Для обеда мы еще не прошли достаточное расстояние, но давайте остановимся на чашку чая. Это даст мне право хотя бы поделиться своими соображениями. Заварим ароматный цейлонский чай и не пожалеем заварки, а чтобы облагородить природную горечь напитка, возьмем вприкуску ложку меда. Прекрасно, теперь я могу пофилософствовать. Да, так о чем это я…
5. Идеализм, материализм
Итак, на границе Темной стороны информация есть результат измерения сигнала, содержимое которого становится доступным для нашего восприятия только после того, как наши сенсорные системы превращают присущую ему бесконечность в число. Такие числовые значения мы называем данными. Они всегда дискретны, потому что при кодировании должны уместиться в конечном объеме, а значит — быть представленными с конечной точностью и лишенными беспредельного.
Нервные клетки сетчатки способны закодировать полученные данные в сообщение. Но перед тем, как информацию закодировать, ее все же надо как-то и откуда-то получить. Воспринимаемая нами информация о горной гряде берется в разломах, трещинах, гранях и оттенках поверхности. Если бы поверхность была совершенно однородна и слита с фоном, то мы бы ничего не увидели и, соответственно, ничего бы не узнали. То есть, будучи беспредельными, феномены физического мира, в то же время должны нести в себе различия.
Представление о разломе между двумя скалами, или расселины, можно назвать знанием. Получив знание об еще одной расселине, мы начинаем понимать, что за всем этим что-то стоит, и получаем понятие об явлении или феномене. Присутствие феномена означает, что трещина на скале сама по себе не является первопричиной, это следствие каких-то более глубинных процессов. Можно сказать, что наше знание есть отображение этих природных феноменов, а понимание — этих глубинных процессов.
Вопрос о первоисточнике и первопричине феноменов объективной реальности далеко не ясен, и философы по этому вопросу довольно полярны. Существуют две сильные теории, а посередине между ними — ничья земля, в которой позволено встречаться физикам и мистикам.
Философы Платоновской школы выдвинули первую сильную теорию, которая утверждает, что вещи, воспринимаемые нами в материальной реальности, — это лишь смутные отражения правильных форм или идей (эйдосов) в несовершенстве грубого материального мира.
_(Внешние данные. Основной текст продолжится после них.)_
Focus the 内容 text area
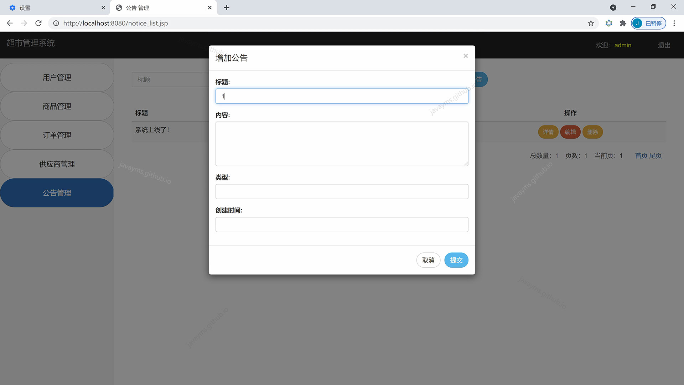Screen dimensions: 684x385 click(x=341, y=144)
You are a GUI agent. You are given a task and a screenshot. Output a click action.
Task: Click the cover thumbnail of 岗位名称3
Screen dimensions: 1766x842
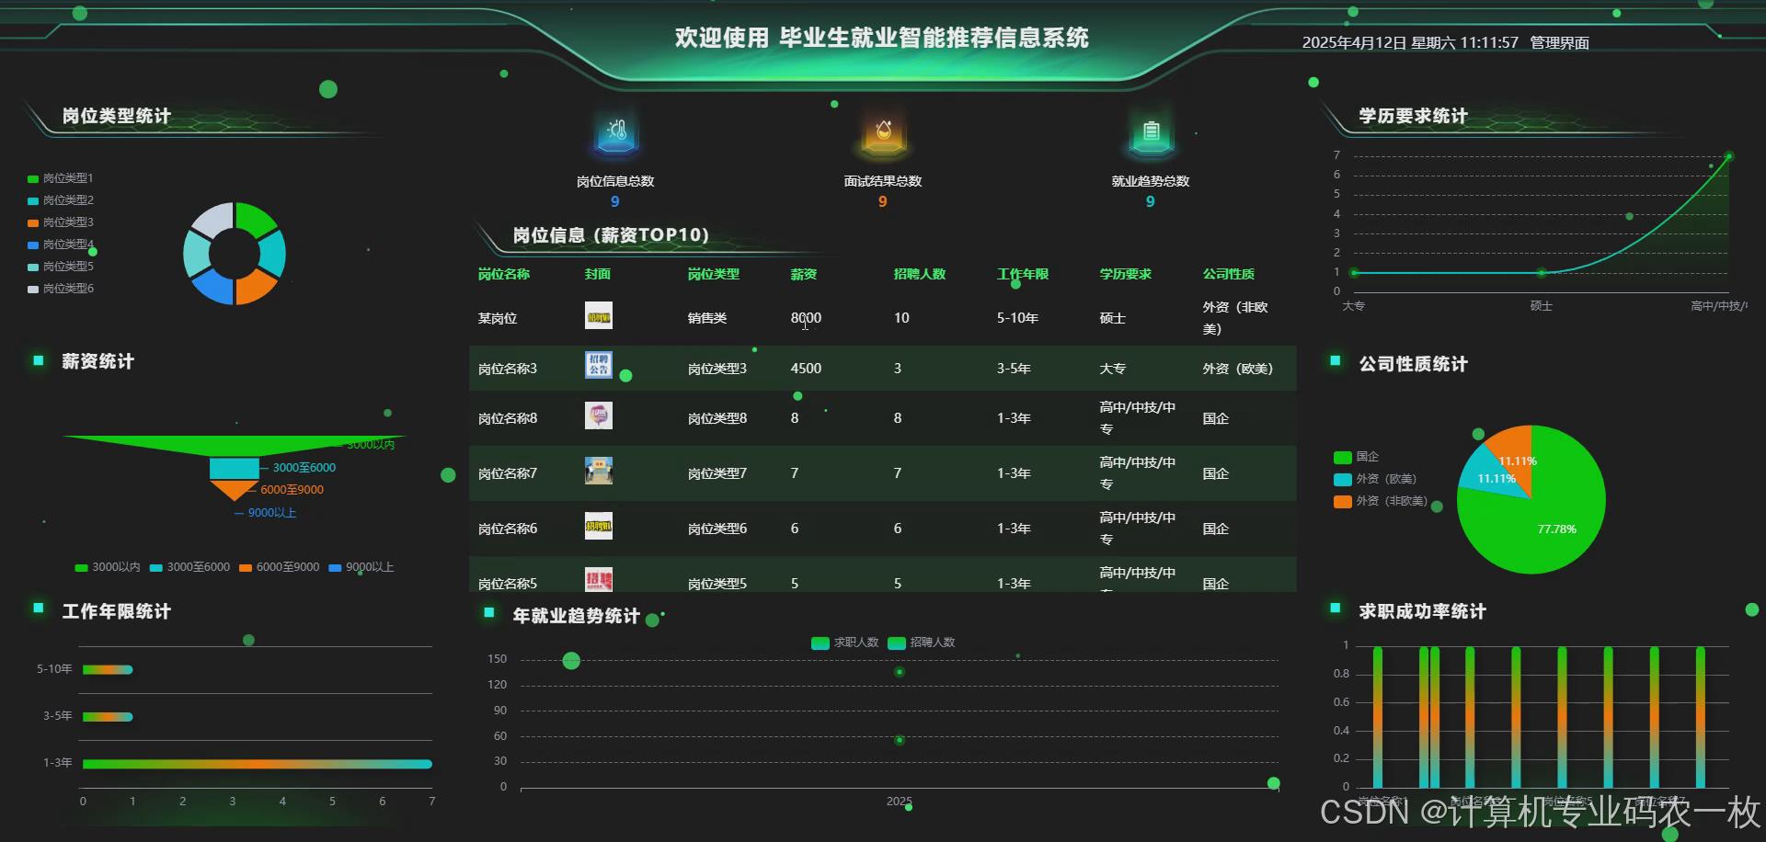coord(599,365)
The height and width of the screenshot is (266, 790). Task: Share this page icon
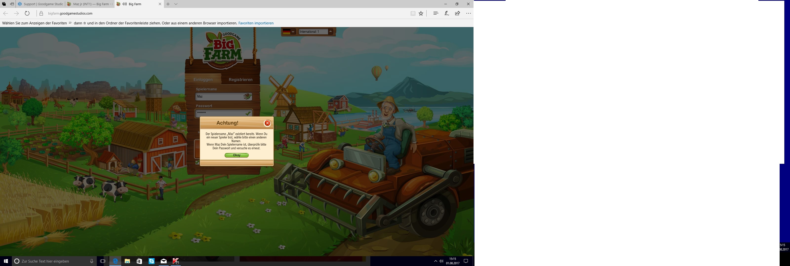457,13
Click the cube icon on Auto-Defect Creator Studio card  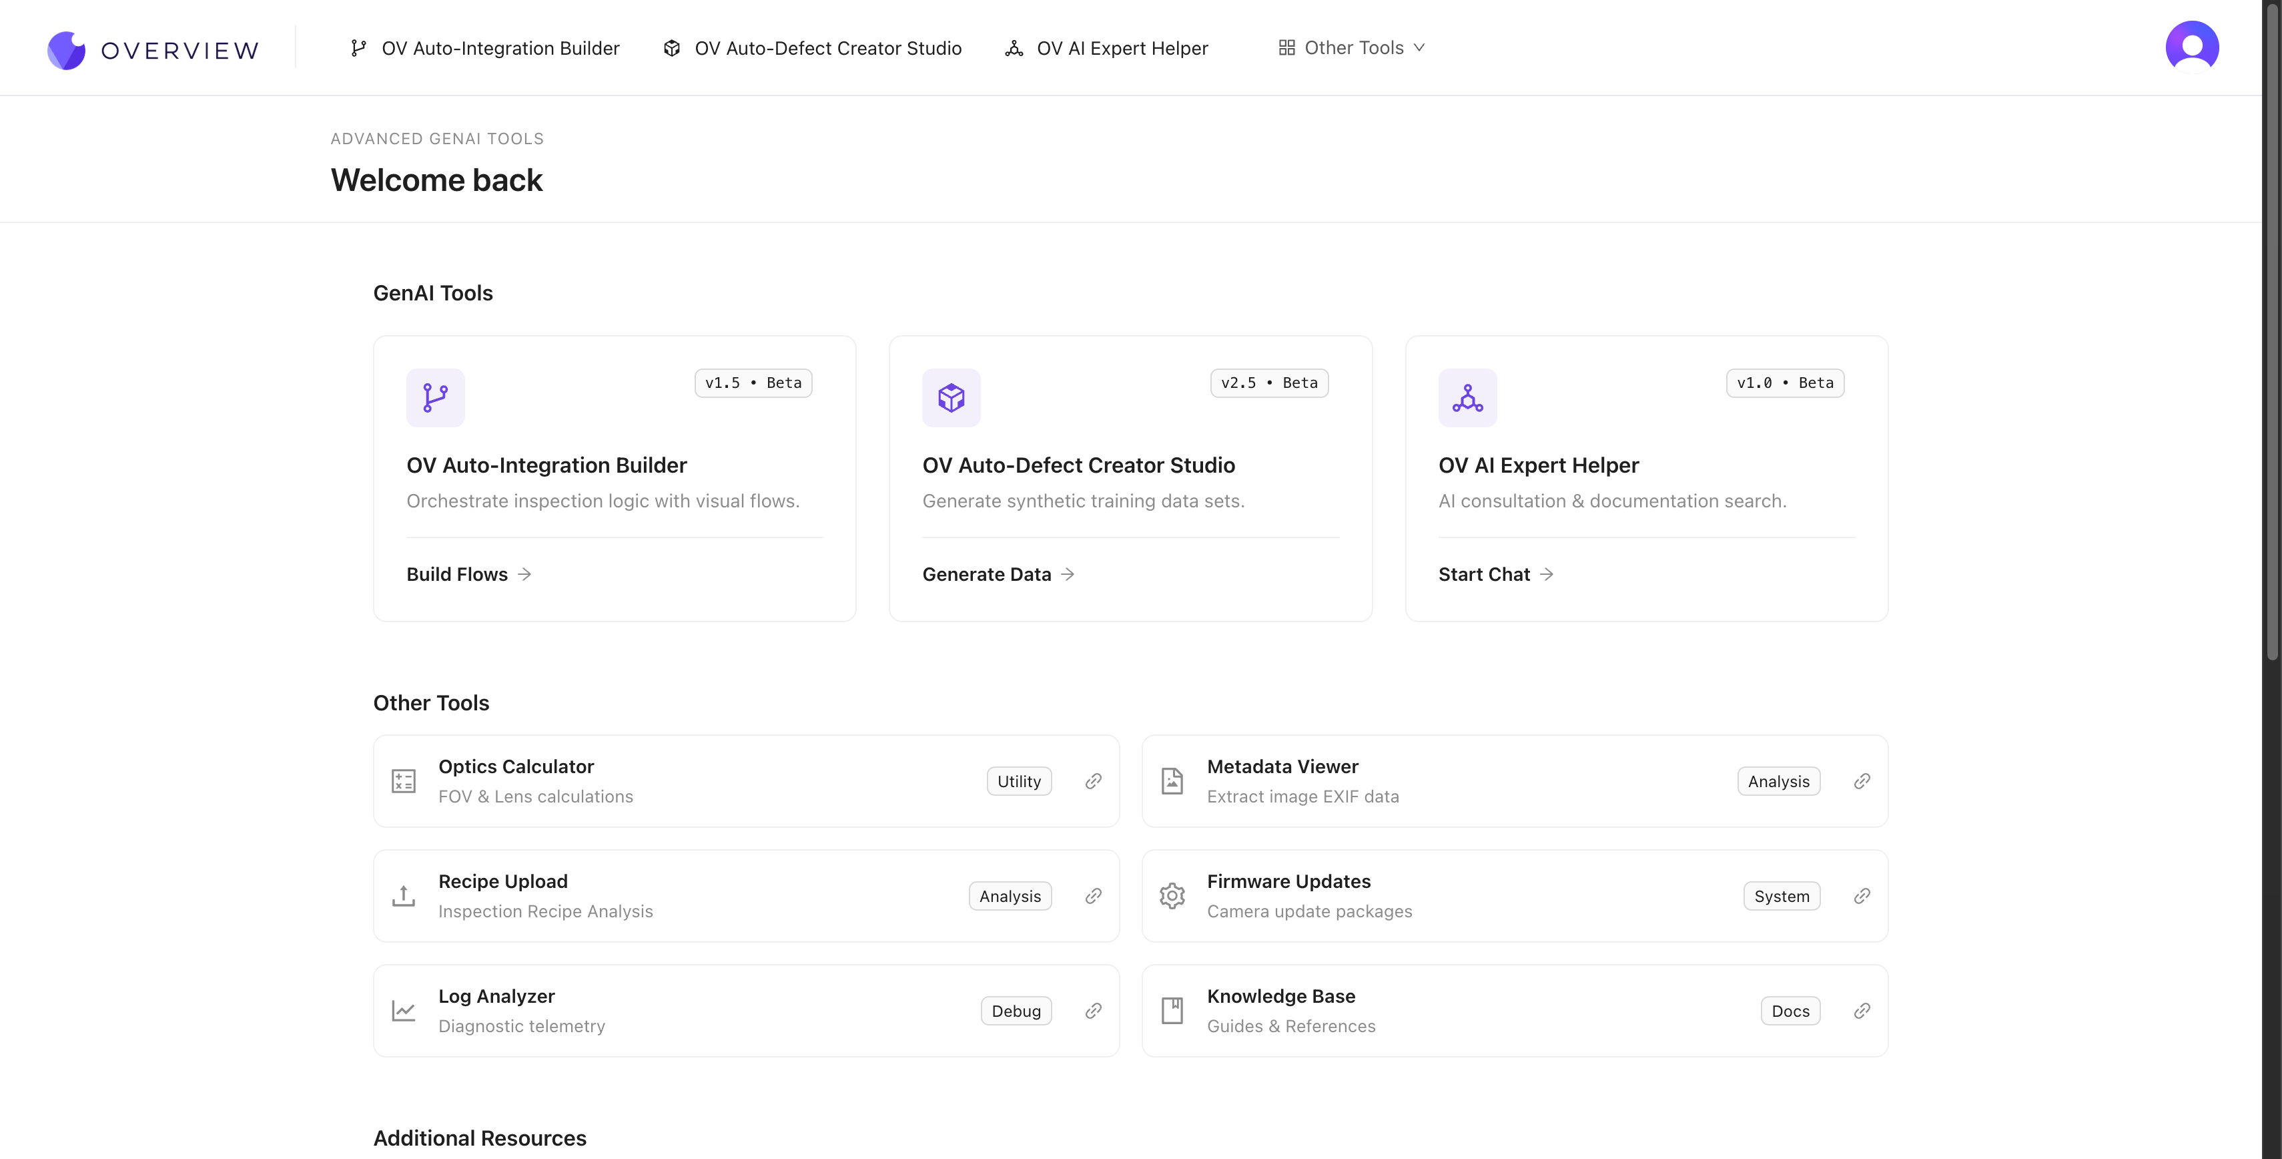(951, 398)
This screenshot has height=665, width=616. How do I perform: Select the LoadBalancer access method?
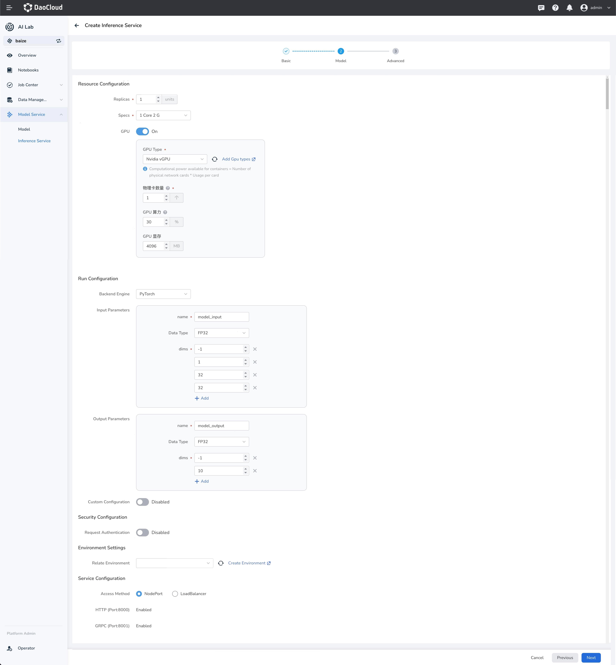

Формы существуют в особом духовном пространстве, недоступном нашему слабому чувственному восприятию, но именно они первичны, по-настоящему реальны и придают внешнему миру структуру и дискретность.
Чувствовать и воспринимать идеи мы можем только душой, которая также находится в их пространстве. Информация, которую мы получаем, есть отражение идеальных форм. Эта философская концепция на языке философов называется идеализмом. Существуют два течения идеализма объективный и субъективный, в данном случае мы говорим об объективном идеализме, потому что по нему информация существует в объективной реальности.
Субьективный идеализм, или солипсизм утверждает, что реально существует только мое сознание. И реальность и все вы мне только кажетесь или снитесь. У ученых и философов, издавна, было принято надсмехаться над солипсизмом, и я готов к ним присоединиться. Если кто-то думает, что реальности нет и все ему только кажется, я приглашаю его проделать эксперимент — пройти сквозь стену. Пусть захочет сильно-сильно и пусть идет, если сможет. Пусть повторит это действо при мне, и тогда я вынужден буду честно признать, что был неправ, и все мы действительно, лишь часть его сна.